Frankreich Bei Frankreichs Rechten fliegen die Fetzen

Paris/Forbach · Der Vize-Chef des französischen Front National, Florian Philippot aus Lothringen, verlässt seine Partei. Ein Streit mit Chefin Le Pen war eskaliert.

 Der Vize-Chef des französischen Front National, Florian Philippot aus Lothringen, verlässt seine Partei.

Der Vize-Chef des französischen Front National, Florian Philippot aus Lothringen, verlässt seine Partei.

Foto: dpa/Patrick Seeger

Wenn Marine Le Pen in den vergangenen Jahren irgendwo auftrat, war Florian Philippot nicht weit. Der 35-Jährige war nicht nur Parteivize, sondern auch der „Einflüsterer“ der Chefin des Front National. Eine gefährliche Rolle, die mit den Wahlergebnissen stand oder fiel. Deshalb war es auch kein Wunder, dass der Stern des Absolventen der Elite-Verwaltungshochschule ENA nach der Niederlage Le Pens bei den Präsidentschaftswahlen zu sinken begann. Wochenlang verschlechterte sich das Verhältnis zwischen Le Pen und ihrem Stellvertreter, bis die Parteichefin ihm alle Kompetenzen entzog und ihn damit zum Parteiaustritt drängte. „Es ist nicht nach meinem Geschmack, nichts zu tun, deshalb verlasse ich natürlich den Front National“, sagte der Europaabgeordnete gestern im Fernsehen zur Begründung.

Mit der Entmachtung Philippots hatte Le Pen auf dessen Weigerung reagiert, den Vorsitz einer politischen Vereinigung aufzugeben, die er selbst im Juni gegründet hatte. Mit dem Abgang des bei den Parteimitgliedern ohnehin ungeliebten Philippot ist auch die „Entteufelung“ der Partei Geschichte, für die der Stratege stand. Nach den Jahrzehnten des für seine antisemitischen Parolen bekannten Übervaters Jean-Marie Le Pen hatte seine Tochter seit 2011 versucht, den FN aus der Schmuddelecke zu holen und ihn so auch für die Mitte der Gesellschaft wählbar zu machen. Die Strategie ging zunächst auf: der FN legte von Wahl zu Wahl zu und wurde bei der Europawahl 2014 zur stärksten Kraft in Frankreich. Im Wahlkampf 2017 fanden die nach außen hin weichgespülten „Frontisten“ sogar zum ersten Mal einen Verbündeten in dem Populisten Nicolas Dupont-Aignan, der Le Pen in der Stichwahl um das Präsidentenamt unterstützte.

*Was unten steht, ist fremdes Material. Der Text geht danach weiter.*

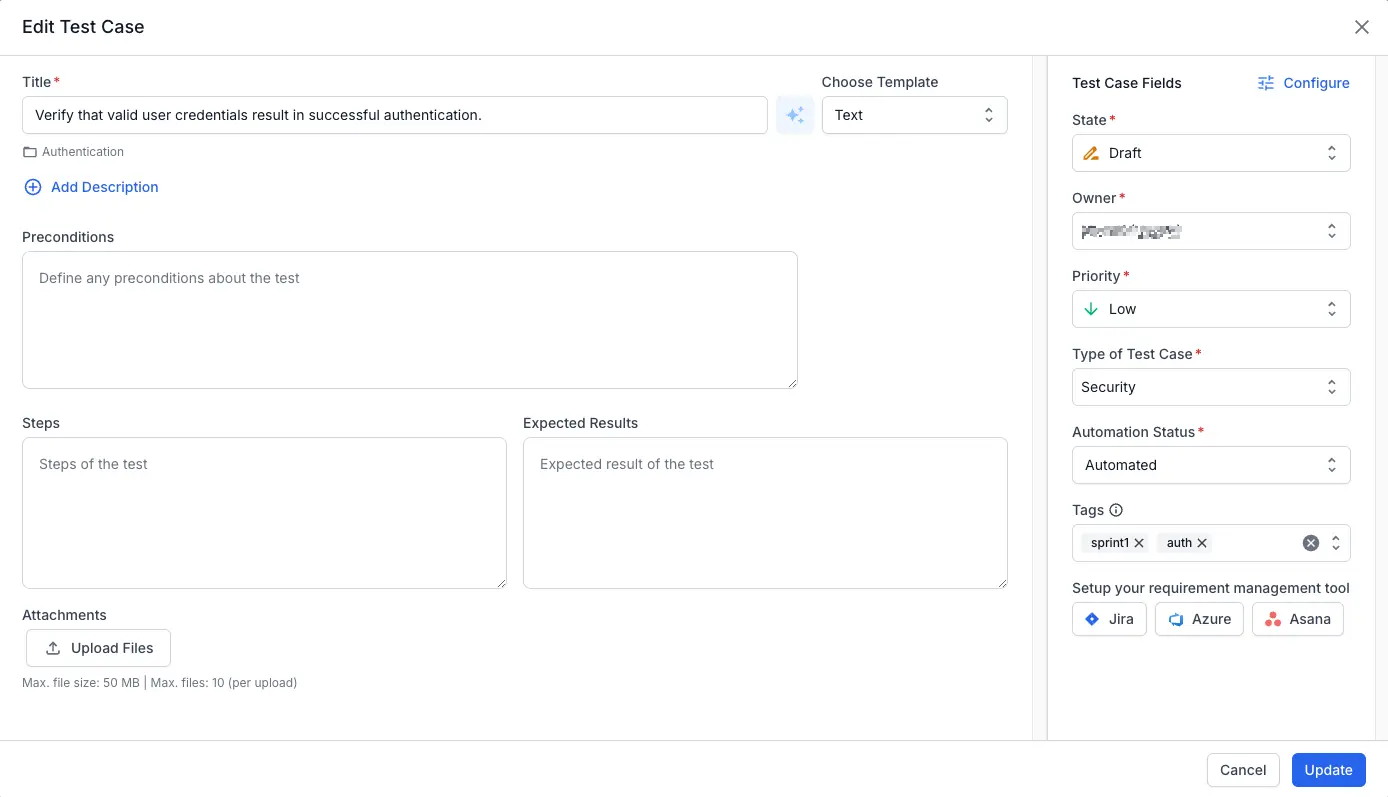Change the Automation Status dropdown
Image resolution: width=1388 pixels, height=797 pixels.
1210,465
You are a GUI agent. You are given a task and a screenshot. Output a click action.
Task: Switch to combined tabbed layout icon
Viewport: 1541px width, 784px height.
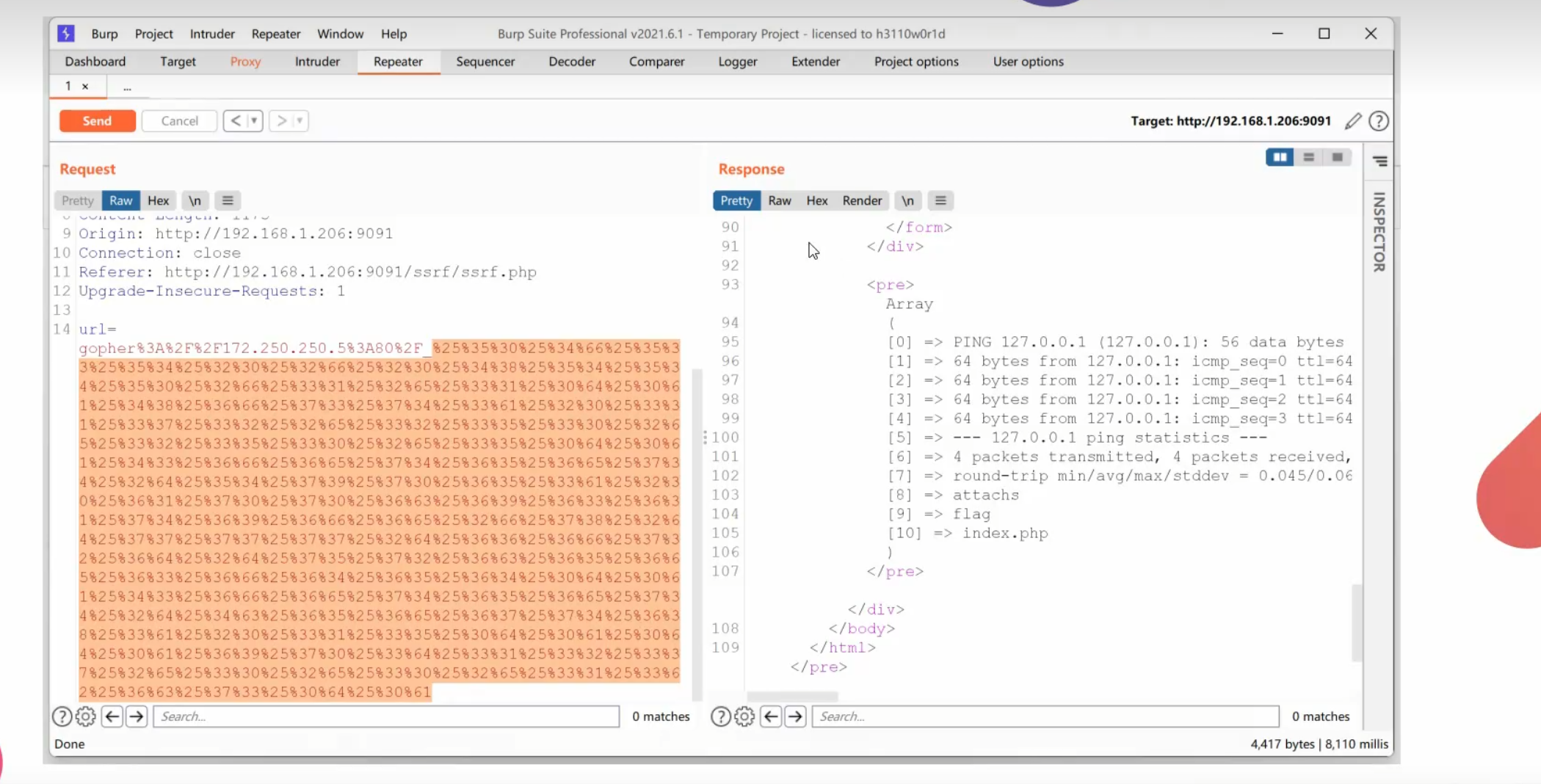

Dort holte die FN-Kandidatin zwar mit 10,6 Millionen Stimmen das beste Ergebnis für ihre Partei überhaupt, blieb aber mit knapp 34 Prozent der Stimmen unter den eigenen Erwartungen. Vor allem ihr blamabler Auftritt im Fernsehduell gegen Wahlsieger Emmanuel Macron hinterließ seine Spuren. Deshalb fielen auch die Parlamentswahlen im Juni schlechter aus als von der Partei erhofft: mit acht Abgeordneten verpassten die Rechtspopulisten den wichtigen Fraktionsstatus. Als Stimme der Opposition etablierte sich seither der Linkspopulist Jean-Luc Mélenchon, während Marine Le Pen auf einer Hinterbank ein Schattendasein fristet.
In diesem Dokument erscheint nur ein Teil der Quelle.